_Saved data entries_
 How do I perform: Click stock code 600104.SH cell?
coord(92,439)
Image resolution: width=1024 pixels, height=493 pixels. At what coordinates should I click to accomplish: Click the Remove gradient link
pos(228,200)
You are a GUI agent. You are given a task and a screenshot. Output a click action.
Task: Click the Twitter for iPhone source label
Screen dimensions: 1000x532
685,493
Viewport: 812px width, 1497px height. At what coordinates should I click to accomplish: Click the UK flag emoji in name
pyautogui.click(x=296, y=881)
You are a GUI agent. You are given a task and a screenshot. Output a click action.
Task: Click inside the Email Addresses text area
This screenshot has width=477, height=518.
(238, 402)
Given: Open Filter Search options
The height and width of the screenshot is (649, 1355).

_WHAT IS NEEDED_
What you give back should be the lines from the one with "Image resolution: width=1024" to the end of the data, copied exactly, both ends included.

_PROBLEM SOLUTION_
Image resolution: width=1024 pixels, height=493 pixels. At what coordinates should I click to accomplish: Click the Remove gradient link
pos(228,200)
You are a GUI agent. You are given a task and a screenshot. Output a click action.
Task: Click the Twitter for iPhone source label
Screen dimensions: 1000x532
685,493
Viewport: 812px width, 1497px height. At what coordinates should I click to accomplish: Click the UK flag emoji in name
pyautogui.click(x=296, y=881)
You are a GUI agent. You are given a task and a screenshot. Output a click action.
Task: Click inside the Email Addresses text area
This screenshot has width=477, height=518.
(238, 402)
Given: Open Filter Search options
The height and width of the screenshot is (649, 1355).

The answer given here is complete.